Task details → Below are records that should be duplicated exactly, with no image retained.

Entries taken from a collection:
···
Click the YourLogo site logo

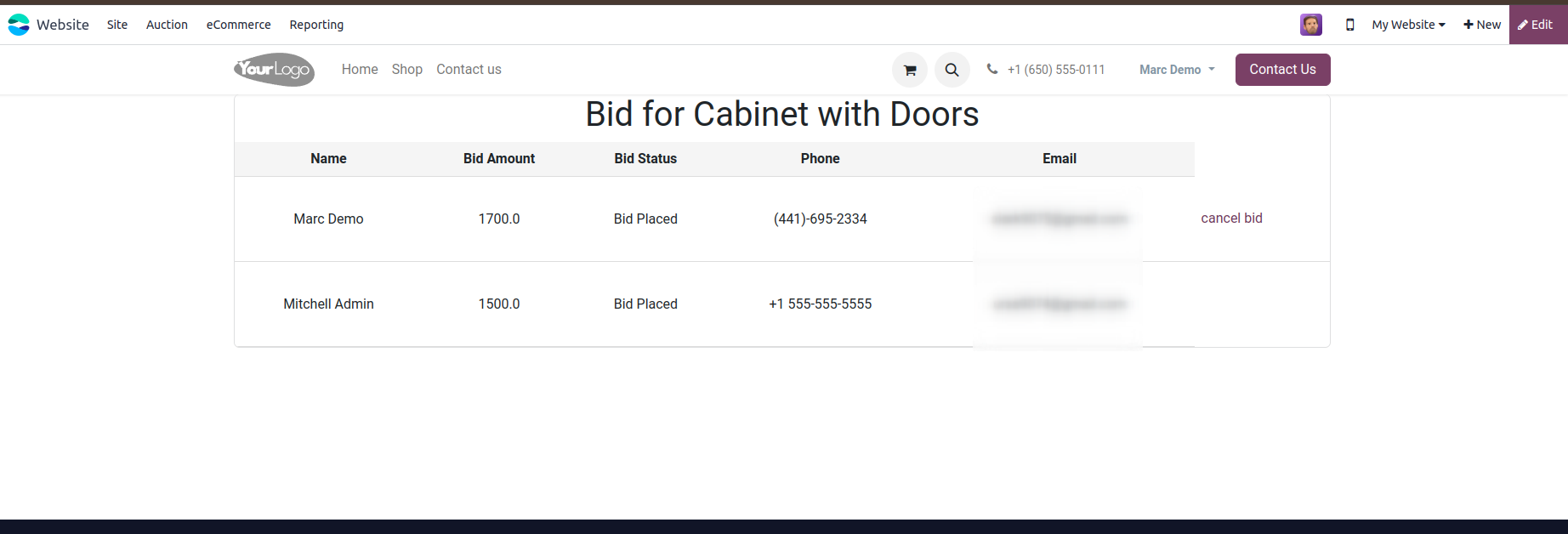click(274, 70)
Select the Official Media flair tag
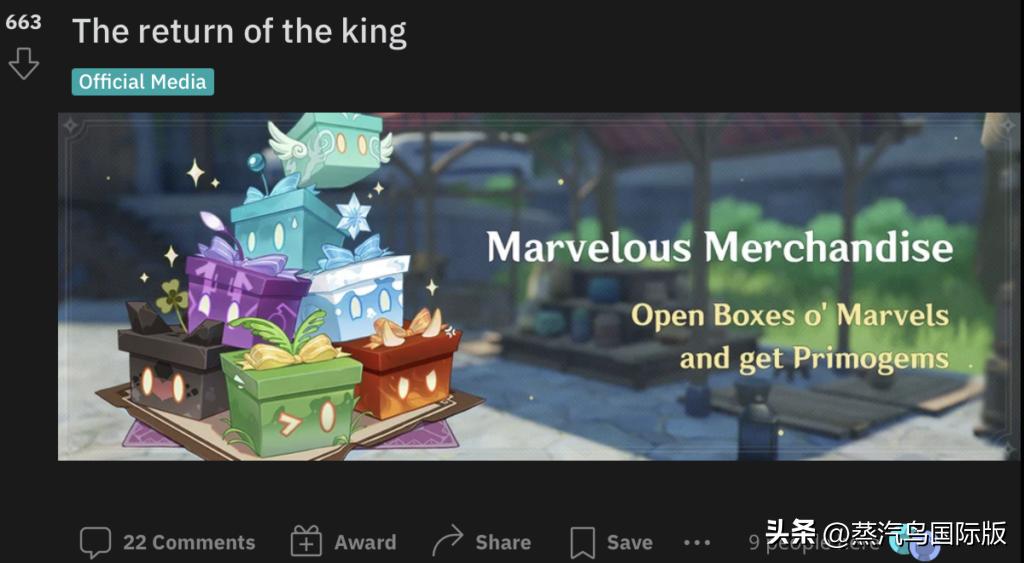 coord(142,82)
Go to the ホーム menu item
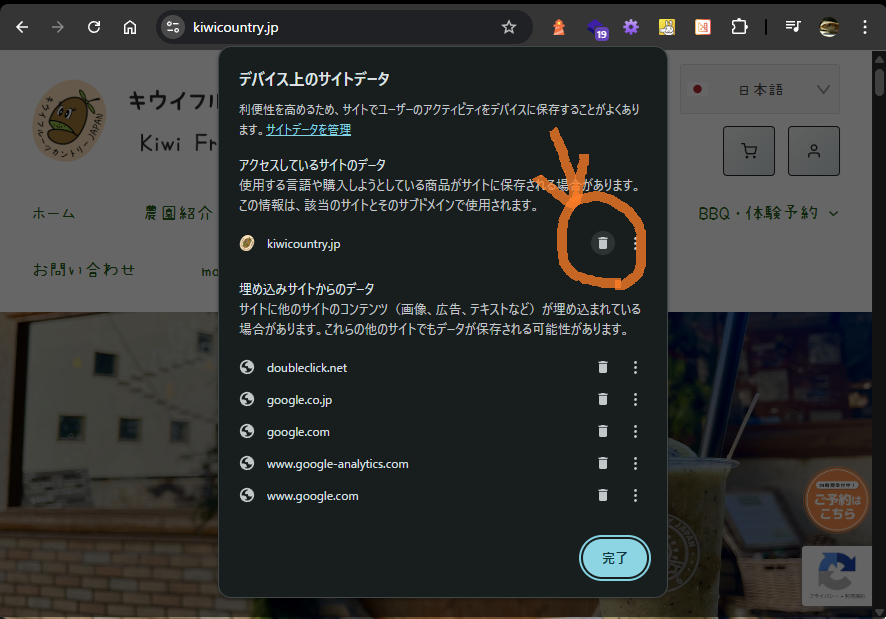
···
Exercise solution →
Click the YourLogo site logo

click(274, 70)
Select the Official Media flair tag
 coord(142,82)
Go to the ホーム menu item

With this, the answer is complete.